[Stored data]

▬▬▬▬▬▬

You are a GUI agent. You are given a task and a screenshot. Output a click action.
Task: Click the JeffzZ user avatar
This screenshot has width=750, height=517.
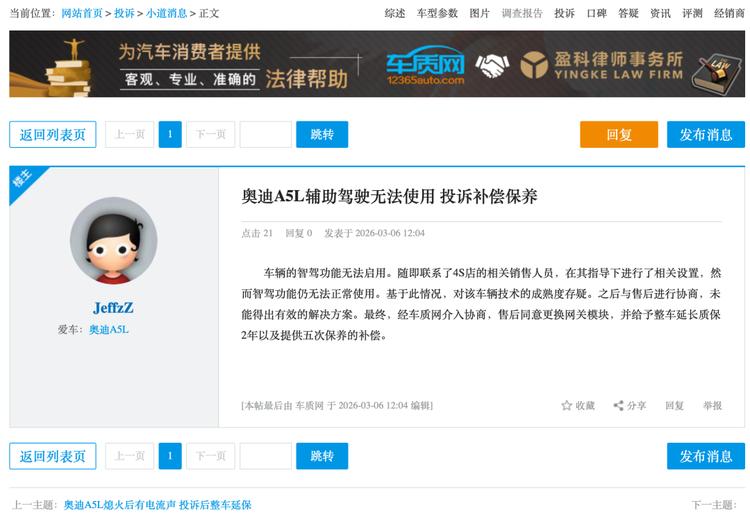[x=113, y=240]
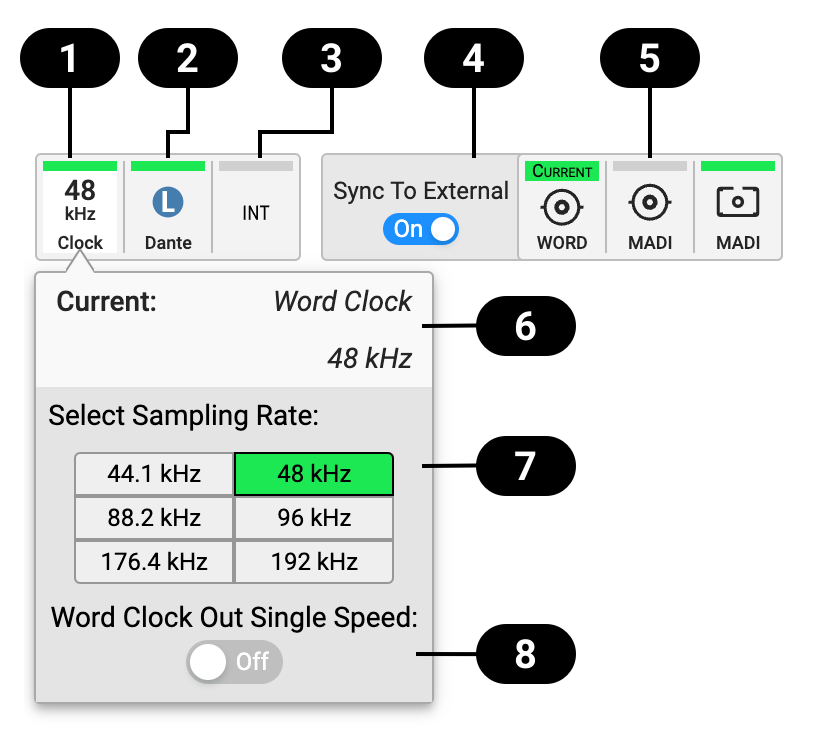The image size is (824, 732).
Task: Choose the 192 kHz sampling rate
Action: pyautogui.click(x=314, y=562)
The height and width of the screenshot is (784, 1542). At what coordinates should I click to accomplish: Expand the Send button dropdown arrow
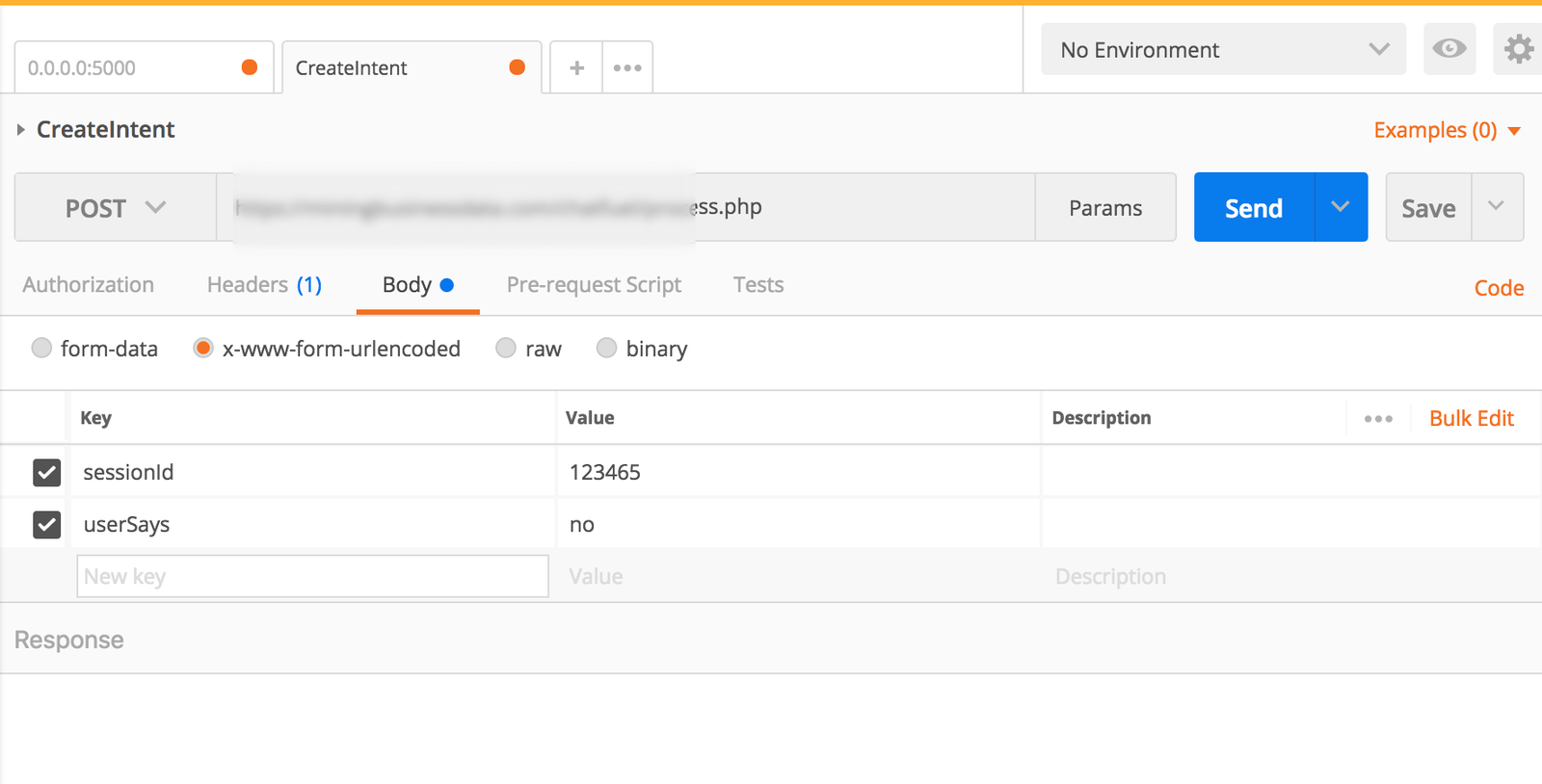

▬▬▬▬▬▬

_HOW TO COMPLETE THIS TASK_.
Return all of the data exactly as written, and drop the pictures.

_COMPLETED EXERCISE_.
You are a GUI agent. You are given a task and a screenshot. Output a click action.
Task: Click the JeffzZ user avatar
This screenshot has width=750, height=517.
[x=113, y=240]
The image size is (824, 732).
Task: Choose the 192 kHz sampling rate
Action: pyautogui.click(x=314, y=562)
The height and width of the screenshot is (784, 1542). At what coordinates should I click to accomplish: Expand the Send button dropdown arrow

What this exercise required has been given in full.